While there are other restaurants that I prefer, I have to admit that I quite like sushi myself. Perhaps my favorite part of the meal, though, is a simple condiment served on the side, pickled ginger.
What is it?
Pickled ginger is a condiment, normally served alongside sushi, that is marinated in vinegar, sugar, and salt. It has a very pleasant combination of flavors, and the combination of sweet, sour, and pungent pair wonderfully with rice and seafood.
It is sometimes referred to as gari, which is the name for pickled ginger in Japanese. (Gari also refers to tapioca starch in some areas, so keep that in mind when looking for it.)
Pickled ginger can be found in a light, off-white color, but it normally is seen with a characteristic light pink color.
The light pink color can be naturally obtained from pickling very young ginger roots, the ones that have pink tips. Young roots are said to be preferable anyway as they are sweet and mild in flavor.

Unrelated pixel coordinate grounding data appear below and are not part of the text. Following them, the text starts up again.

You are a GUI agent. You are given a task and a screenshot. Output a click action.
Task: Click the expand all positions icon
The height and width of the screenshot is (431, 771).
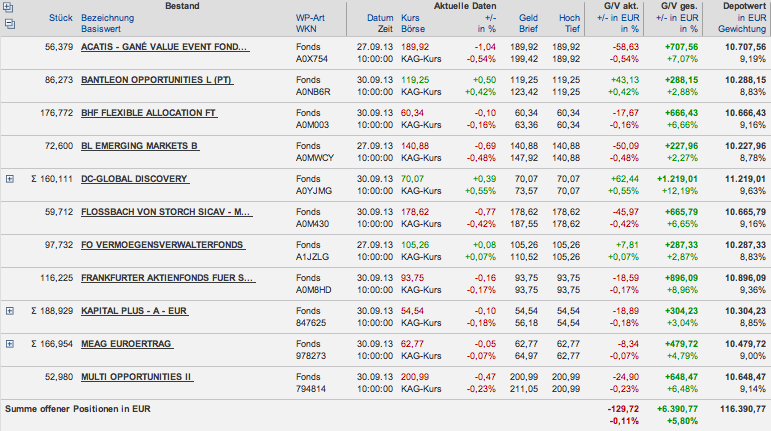coord(9,8)
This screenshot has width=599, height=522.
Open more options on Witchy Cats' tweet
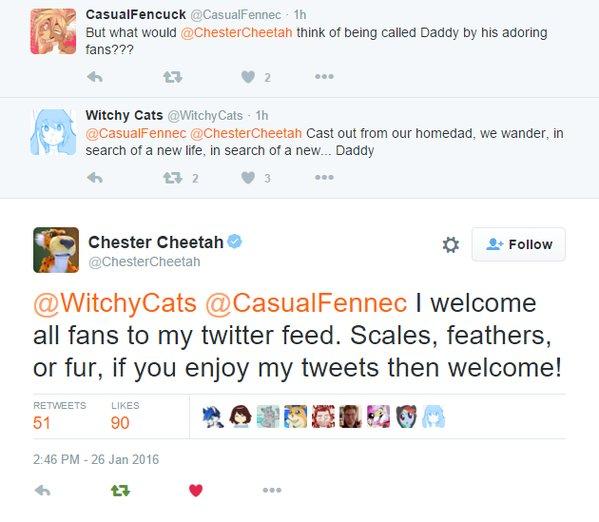(x=324, y=177)
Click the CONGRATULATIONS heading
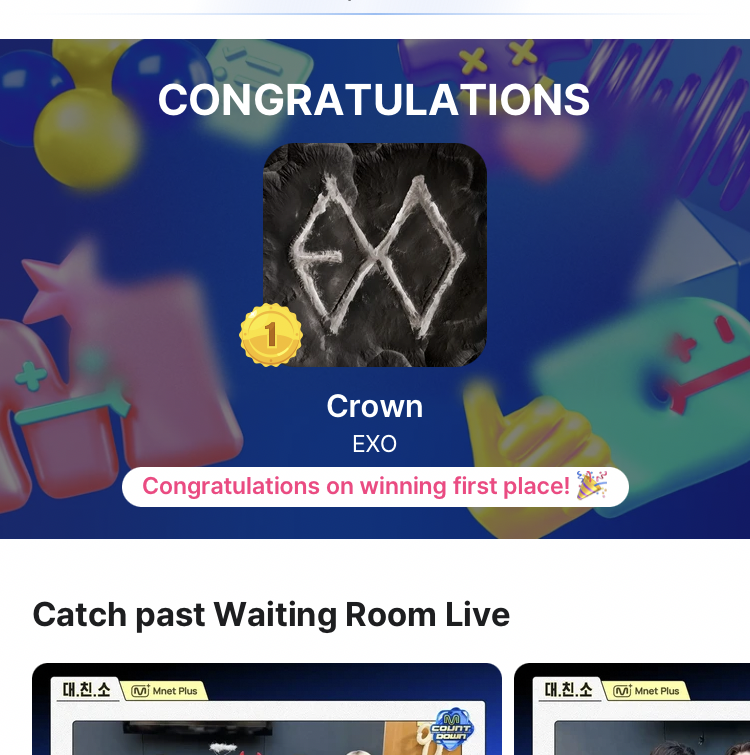Screen dimensions: 750x755 (374, 100)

Mature roots are easier to find, though. They will stay true to their color when pickled unless you add a colorant.
Why make it?
Most modern pickled gingers are colored with artificial dyes. They also, sadly, often include artificial sweeteners and preservatives. While the added coloring didn’t surprise me, seeing the artificial sweeteners and preservatives on the label did.
Once I realized that I didn’t especially like the ingredient list, I knew I wanted to try to make it myself. Plus, it ends up being a lot cheaper to make it than to buy it.
If you make it yourself, you can also choose to make a raw, more pungent version. Or, you can cook the ginger to obtain a milder flavor.
This simple recipe has only a few main ingredients, mainly ginger and vinegar. It is then sweetened with sugar or another sweetener, and salt is added to taste.
While rice vinegar is the most commonly used, you can choose to try it with other kinds of vinegar too. I have used both my homemade apple cider vinegar and my homemade ginger vinegar. They both worked well in this recipe.
If you aren’t using young ginger roots and want to make pink-colored gari, you can add some pink food coloring. I have done this successfully in several ways.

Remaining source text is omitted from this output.